In the current embodiment intelligence industry, mainstream vision-language-action (VLA) models generally adopt a mode where given the current image and instruction, they predict a fixed-length action block. This clumsy training method, which fills in frame by frame, often causes robots to remember only minor physical movements while ignoring the ultimate goal of the action. When facing scenarios like changing cups or tables, robots are prone to "fail" due to a lack of generalization capability. To address this industry pain point, the Variable team pointed out in their relevant academic paper that text, vision, and action information naturally exist at different time scales and manifold geometries in the real world. Forcing alignment in a single shared space easily damages the pre-training geometric prior.
Against this industry challenge, the WALL-WM world model introduces an innovative "event-centered" training and execution mechanism. It divides complex tasks for robots into event joints with clear semantic meaning, such as reaching, grasping, and moving. In actual operation, the model no longer rigidly calculates the next frame of the image but first performs a forward simulation of how the world will change due to the next event, then precisely translates this visual change into the motion trajectory of the robotic arm.

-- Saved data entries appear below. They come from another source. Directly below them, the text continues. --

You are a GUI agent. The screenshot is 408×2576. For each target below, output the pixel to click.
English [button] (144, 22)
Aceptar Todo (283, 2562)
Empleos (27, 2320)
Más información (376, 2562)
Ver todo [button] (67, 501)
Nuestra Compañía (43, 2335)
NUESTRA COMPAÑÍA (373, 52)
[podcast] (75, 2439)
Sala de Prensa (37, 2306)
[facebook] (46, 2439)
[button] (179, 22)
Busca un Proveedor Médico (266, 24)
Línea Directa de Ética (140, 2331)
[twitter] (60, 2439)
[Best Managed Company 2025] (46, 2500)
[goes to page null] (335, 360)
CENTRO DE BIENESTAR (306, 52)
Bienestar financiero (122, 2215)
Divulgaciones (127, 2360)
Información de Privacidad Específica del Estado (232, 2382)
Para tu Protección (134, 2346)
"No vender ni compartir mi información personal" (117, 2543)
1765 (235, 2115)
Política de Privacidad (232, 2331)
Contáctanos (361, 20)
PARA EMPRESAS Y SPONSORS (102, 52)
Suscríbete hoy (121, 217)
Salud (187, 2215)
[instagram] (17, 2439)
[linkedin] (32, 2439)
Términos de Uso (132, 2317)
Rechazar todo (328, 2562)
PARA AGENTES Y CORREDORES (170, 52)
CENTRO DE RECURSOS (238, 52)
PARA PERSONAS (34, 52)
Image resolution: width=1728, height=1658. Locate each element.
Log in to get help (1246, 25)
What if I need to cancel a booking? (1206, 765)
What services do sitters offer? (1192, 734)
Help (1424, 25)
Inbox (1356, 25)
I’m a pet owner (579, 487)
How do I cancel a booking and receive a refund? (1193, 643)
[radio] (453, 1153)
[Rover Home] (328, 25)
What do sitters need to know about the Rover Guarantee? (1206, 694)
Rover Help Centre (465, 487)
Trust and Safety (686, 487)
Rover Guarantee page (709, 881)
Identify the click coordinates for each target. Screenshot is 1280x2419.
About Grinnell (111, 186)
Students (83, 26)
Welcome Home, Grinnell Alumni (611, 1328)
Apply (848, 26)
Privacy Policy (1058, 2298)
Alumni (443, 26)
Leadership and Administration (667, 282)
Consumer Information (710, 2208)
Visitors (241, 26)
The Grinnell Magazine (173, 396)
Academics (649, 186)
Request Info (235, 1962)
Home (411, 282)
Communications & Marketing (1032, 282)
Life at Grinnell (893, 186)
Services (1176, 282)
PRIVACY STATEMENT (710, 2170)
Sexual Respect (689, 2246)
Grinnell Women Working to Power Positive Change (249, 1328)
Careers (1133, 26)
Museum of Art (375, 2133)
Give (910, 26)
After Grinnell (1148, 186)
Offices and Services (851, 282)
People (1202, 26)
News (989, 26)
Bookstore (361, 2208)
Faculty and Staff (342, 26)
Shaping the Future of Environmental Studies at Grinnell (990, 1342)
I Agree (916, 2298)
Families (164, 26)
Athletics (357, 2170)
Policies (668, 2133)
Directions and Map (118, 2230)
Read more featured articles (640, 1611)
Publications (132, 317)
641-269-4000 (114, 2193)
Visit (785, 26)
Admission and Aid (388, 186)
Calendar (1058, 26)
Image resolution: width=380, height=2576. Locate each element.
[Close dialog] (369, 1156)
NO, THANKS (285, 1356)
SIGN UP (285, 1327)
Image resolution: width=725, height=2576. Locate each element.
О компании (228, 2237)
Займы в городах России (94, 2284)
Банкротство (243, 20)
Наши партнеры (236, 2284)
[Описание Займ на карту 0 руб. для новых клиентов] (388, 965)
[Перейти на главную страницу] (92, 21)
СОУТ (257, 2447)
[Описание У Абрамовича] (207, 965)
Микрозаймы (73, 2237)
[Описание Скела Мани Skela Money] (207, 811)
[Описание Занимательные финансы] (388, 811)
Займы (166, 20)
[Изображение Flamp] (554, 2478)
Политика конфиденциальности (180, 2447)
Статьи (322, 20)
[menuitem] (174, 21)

To ensure this new architecture can be stably implemented in the real physical world, the Variable Robot team conducted a series of hard-core engineering restructurings. The system not only supports flexible switching between "event mode" with variable-length action output and "unified mode" with real-time closed-loop control on the same base weight, but also achieves one-way coupling division between video models and action models, effectively preventing the valuable dynamic prior in internet videos from being prematurely biased by action data. In addition, for multi-camera devices' geometric perception, the model introduces a frustum mask and a tubular mask mechanism, forcing AI to establish cross-view true three-dimensional geometric correspondence capabilities; regarding decision delay issues, it adopts a new "stepped thinking chain decoding" technology, significantly reducing decoding delay while maintaining logical interpretability.